▸ **RECORDS SHOWN**:
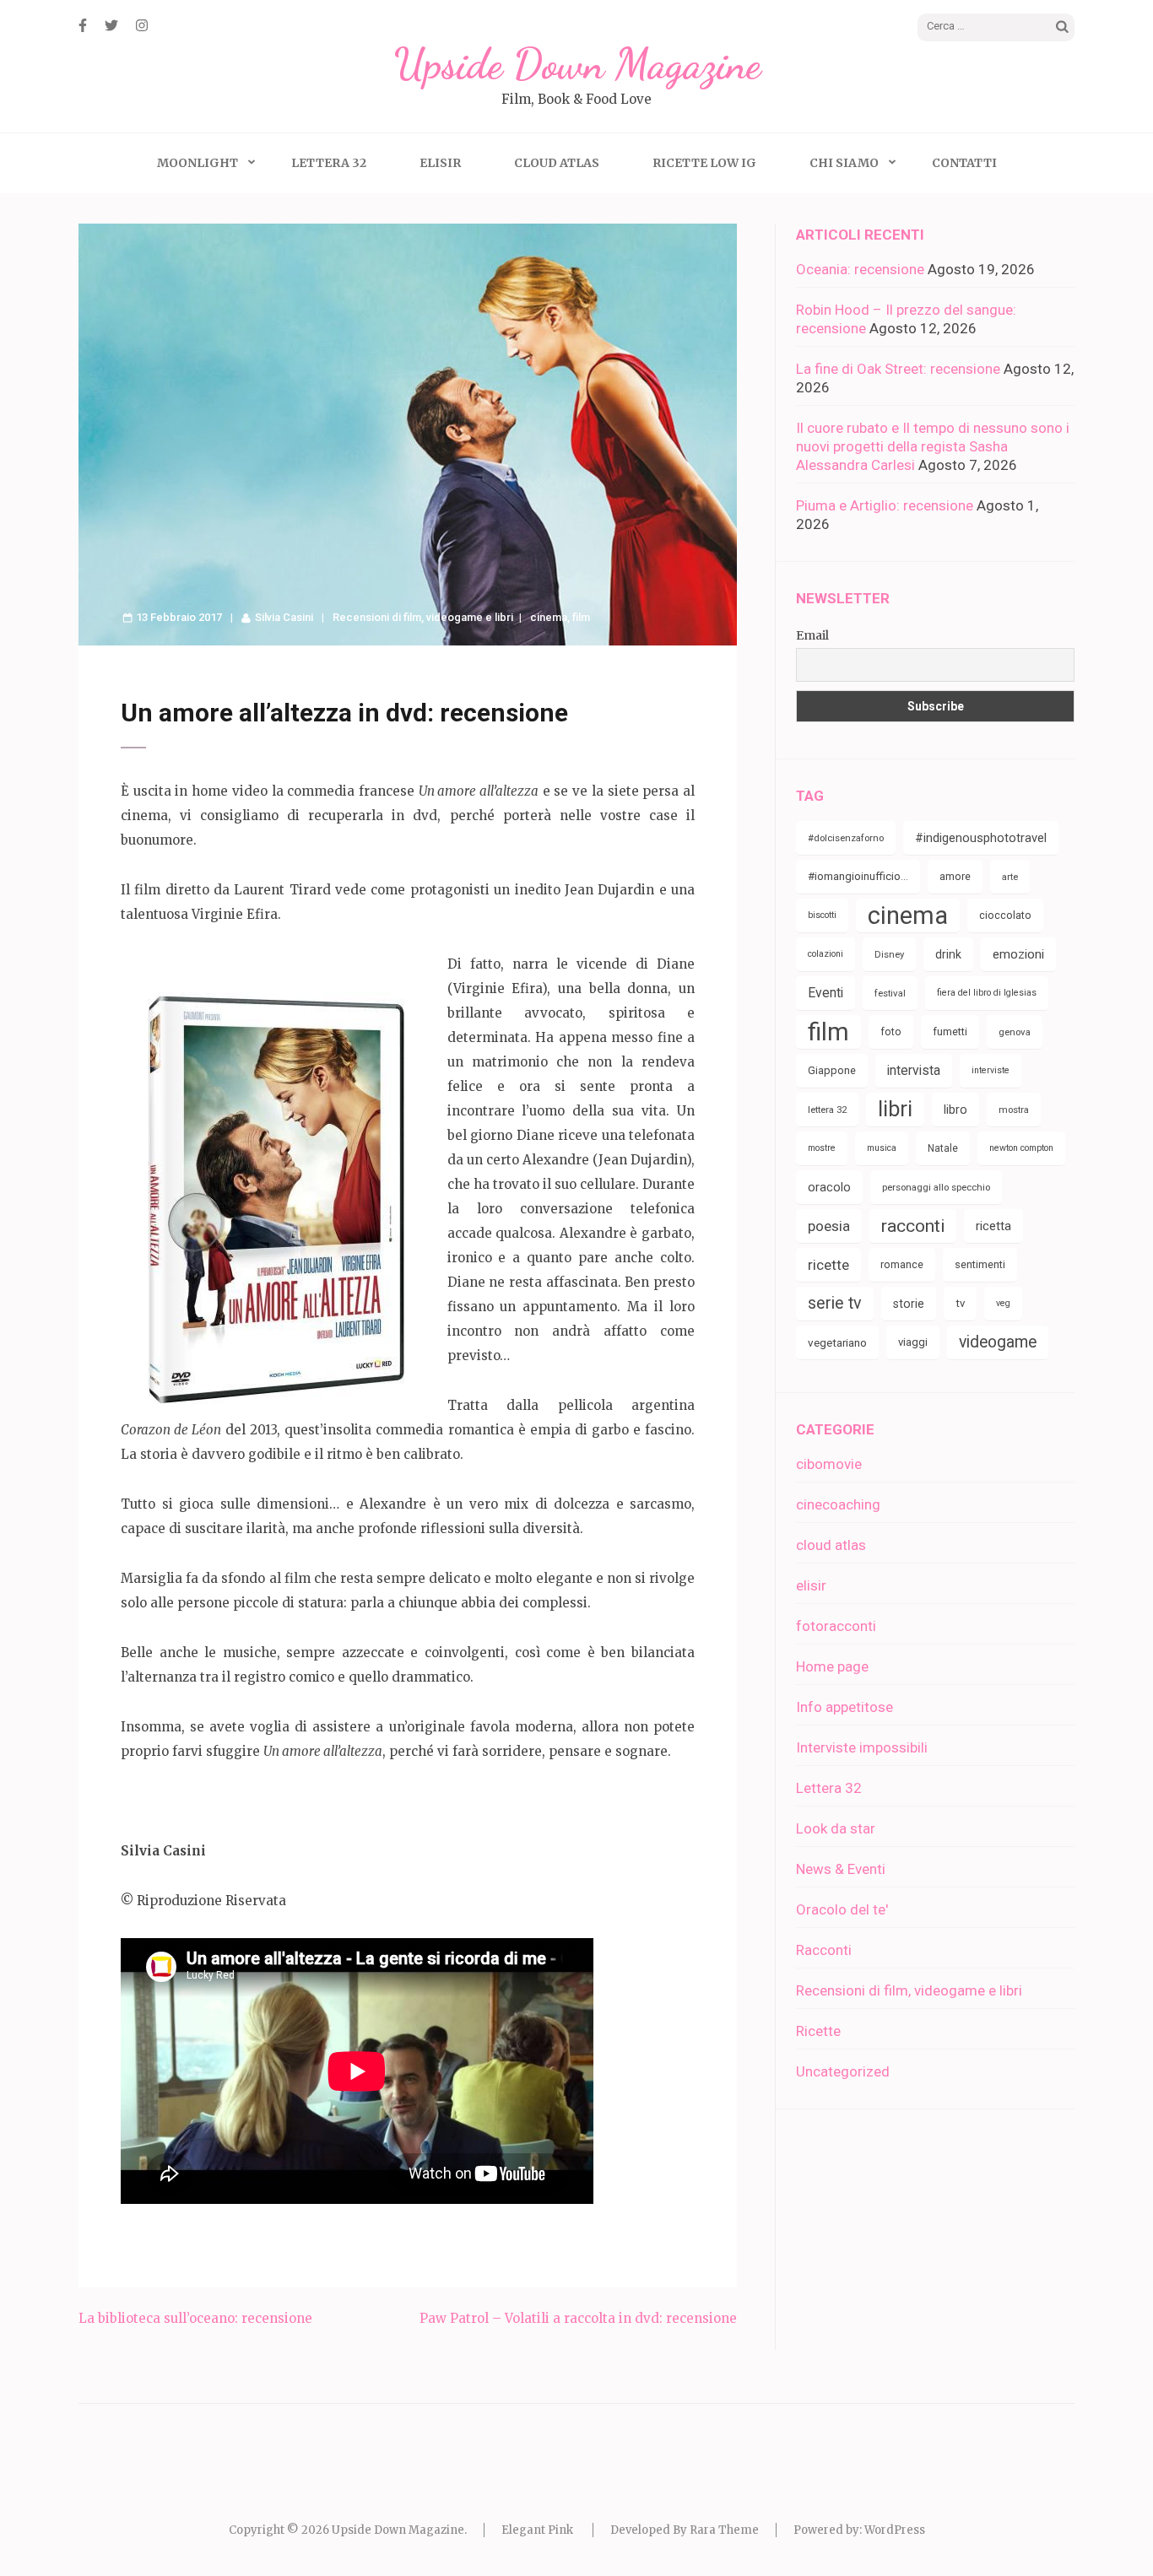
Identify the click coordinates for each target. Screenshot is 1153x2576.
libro (955, 1109)
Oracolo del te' (842, 1909)
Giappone (832, 1070)
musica (881, 1147)
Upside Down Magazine (577, 64)
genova (1015, 1032)
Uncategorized (843, 2071)
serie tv (835, 1303)
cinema (548, 617)
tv (960, 1303)
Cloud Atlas (556, 162)
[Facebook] (82, 25)
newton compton (1021, 1147)
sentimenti (980, 1264)
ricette (828, 1264)
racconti (913, 1226)
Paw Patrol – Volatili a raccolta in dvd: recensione (578, 2318)
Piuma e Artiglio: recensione (884, 505)
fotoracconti (836, 1625)
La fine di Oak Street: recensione (898, 368)
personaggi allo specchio (936, 1187)
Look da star (835, 1828)
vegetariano (837, 1342)
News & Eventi (840, 1868)
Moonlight (197, 162)
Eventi (825, 993)
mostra (1014, 1109)
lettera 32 (827, 1109)
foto (890, 1031)
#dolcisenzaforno (846, 838)
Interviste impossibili (862, 1747)
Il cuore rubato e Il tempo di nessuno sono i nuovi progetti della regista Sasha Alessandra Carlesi (932, 446)
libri (895, 1109)
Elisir (440, 162)
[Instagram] (142, 25)
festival (890, 993)
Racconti (824, 1949)
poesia (829, 1226)
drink (948, 954)
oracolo (829, 1187)
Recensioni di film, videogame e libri (423, 617)
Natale (943, 1148)
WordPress (894, 2530)
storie (908, 1303)
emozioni (1018, 954)
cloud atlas (831, 1544)
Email (812, 635)
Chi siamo (844, 162)
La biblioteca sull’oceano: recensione (195, 2318)
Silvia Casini (284, 617)
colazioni (825, 953)
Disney (889, 954)
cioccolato (1005, 915)
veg (1003, 1303)
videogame (998, 1342)
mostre (822, 1147)
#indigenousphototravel (981, 837)
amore (955, 876)
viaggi (913, 1342)
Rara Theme (724, 2530)
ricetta (993, 1226)
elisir (811, 1585)
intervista (913, 1070)
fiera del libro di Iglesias (987, 992)
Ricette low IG (704, 162)
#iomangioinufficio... (858, 876)
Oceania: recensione (860, 269)
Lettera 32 (328, 162)
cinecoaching (838, 1504)
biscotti (822, 915)
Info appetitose (844, 1706)
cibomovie (829, 1463)
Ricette (818, 2030)
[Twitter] (111, 25)
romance (901, 1264)
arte (1010, 877)
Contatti (964, 162)
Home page (832, 1666)
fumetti (950, 1031)
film (581, 617)
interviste (991, 1070)
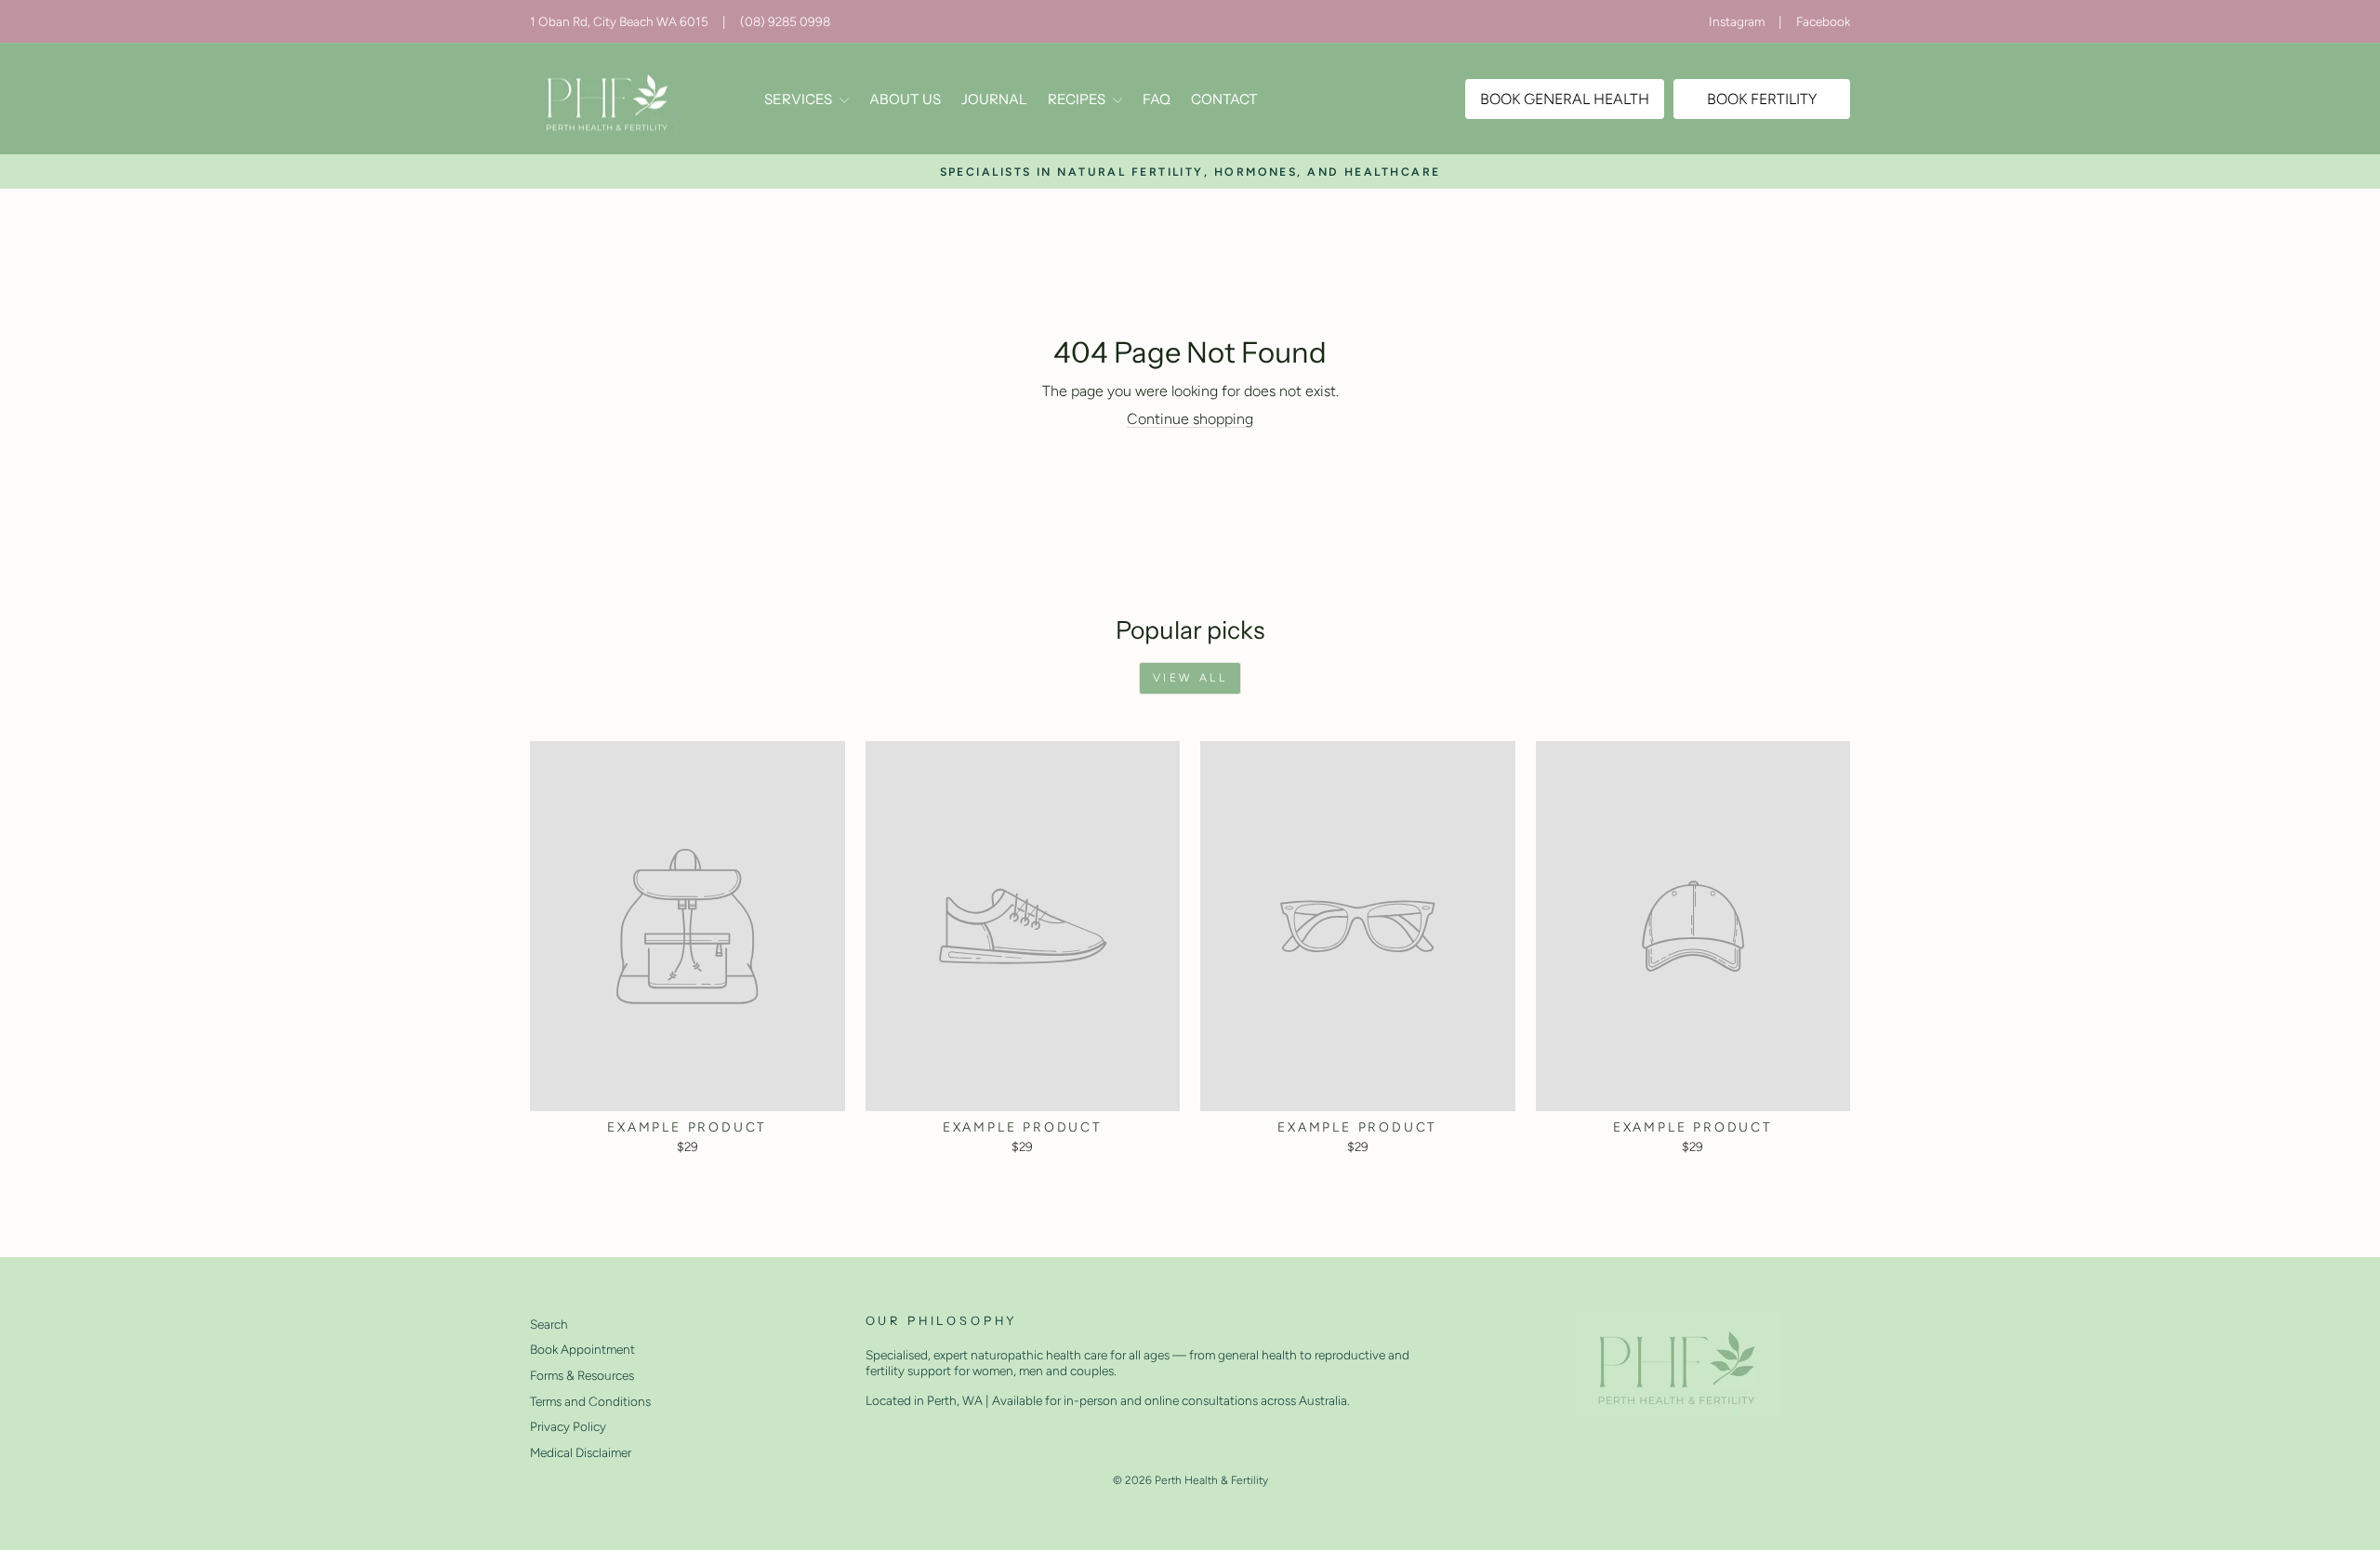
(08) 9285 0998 (785, 21)
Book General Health (1564, 99)
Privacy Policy (568, 1426)
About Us (905, 99)
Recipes (1078, 99)
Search (549, 1324)
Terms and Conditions (590, 1401)
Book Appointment (582, 1349)
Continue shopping (1190, 419)
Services (799, 99)
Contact (1224, 99)
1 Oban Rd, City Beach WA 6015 (619, 21)
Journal (994, 99)
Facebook (1823, 21)
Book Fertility (1762, 99)
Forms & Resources (582, 1375)
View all (1190, 677)
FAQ (1156, 99)
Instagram (1737, 21)
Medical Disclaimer (580, 1452)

▸ **TASK REQUIREMENTS**:
The records above are to be transcribed exactly, with every picture left out.

▸ **SOLUTION TO THE EXERCISE**:
Identify the click coordinates for each target. Screenshot is 1153x2576.
libro (955, 1109)
Oracolo del te' (842, 1909)
Giappone (832, 1070)
musica (881, 1147)
Upside Down Magazine (577, 64)
genova (1015, 1032)
Uncategorized (843, 2071)
serie tv (835, 1303)
cinema (548, 617)
tv (960, 1303)
Cloud Atlas (556, 162)
[Facebook] (82, 25)
newton compton (1021, 1147)
sentimenti (980, 1264)
ricette (828, 1264)
racconti (913, 1226)
Paw Patrol – Volatili a raccolta in dvd: recensione (578, 2318)
Piuma e Artiglio: recensione (884, 505)
fotoracconti (836, 1625)
La fine di Oak Street: recensione (898, 368)
personaggi allo specchio (936, 1187)
Look da star (835, 1828)
vegetariano (837, 1342)
News & Eventi (840, 1868)
Moonlight (197, 162)
Eventi (825, 993)
mostra (1014, 1109)
lettera 32 (827, 1109)
foto (890, 1031)
#dolcisenzaforno (846, 838)
Interviste impossibili (862, 1747)
Il cuore rubato e Il tempo di nessuno sono i nuovi progetti della regista Sasha Alessandra Carlesi (932, 446)
libri (895, 1109)
Elisir (440, 162)
[Instagram] (142, 25)
festival (890, 993)
Racconti (824, 1949)
poesia (829, 1226)
drink (948, 954)
oracolo (829, 1187)
Recensioni di film, videogame e libri (423, 617)
Natale (943, 1148)
WordPress (894, 2530)
storie (908, 1303)
emozioni (1018, 954)
cloud atlas (831, 1544)
Email (812, 635)
Chi siamo (844, 162)
La biblioteca sull’oceano: recensione (195, 2318)
Silvia Casini (284, 617)
colazioni (825, 953)
Disney (889, 954)
cioccolato (1005, 915)
veg (1003, 1303)
videogame (998, 1342)
mostre (822, 1147)
#indigenousphototravel (981, 837)
amore (955, 876)
viaggi (913, 1342)
Rara Theme (724, 2530)
ricetta (993, 1226)
elisir (811, 1585)
intervista (913, 1070)
fiera del libro di Iglesias (987, 992)
Ricette low IG (704, 162)
#iomangioinufficio... (858, 876)
Oceania: recensione (860, 269)
Lettera 32 (328, 162)
cinecoaching (838, 1504)
biscotti (822, 915)
Info appetitose (844, 1706)
cibomovie (829, 1463)
Ricette (818, 2030)
[Twitter] (111, 25)
romance (901, 1264)
arte (1010, 877)
Contatti (964, 162)
Home page (832, 1666)
fumetti (950, 1031)
film (581, 617)
interviste (991, 1070)
(08) 9285 0998 (785, 21)
Book General Health (1564, 99)
Privacy Policy (568, 1426)
About Us (905, 99)
Recipes (1078, 99)
Search (549, 1324)
Terms and Conditions (590, 1401)
Book Appointment (582, 1349)
Continue shopping (1190, 419)
Services (799, 99)
Contact (1224, 99)
1 Oban Rd, City Beach WA 6015 (619, 21)
Journal (994, 99)
Facebook (1823, 21)
Book Fertility (1762, 99)
Forms & Resources (582, 1375)
View all (1190, 677)
FAQ (1156, 99)
Instagram (1737, 21)
Medical Disclaimer (580, 1452)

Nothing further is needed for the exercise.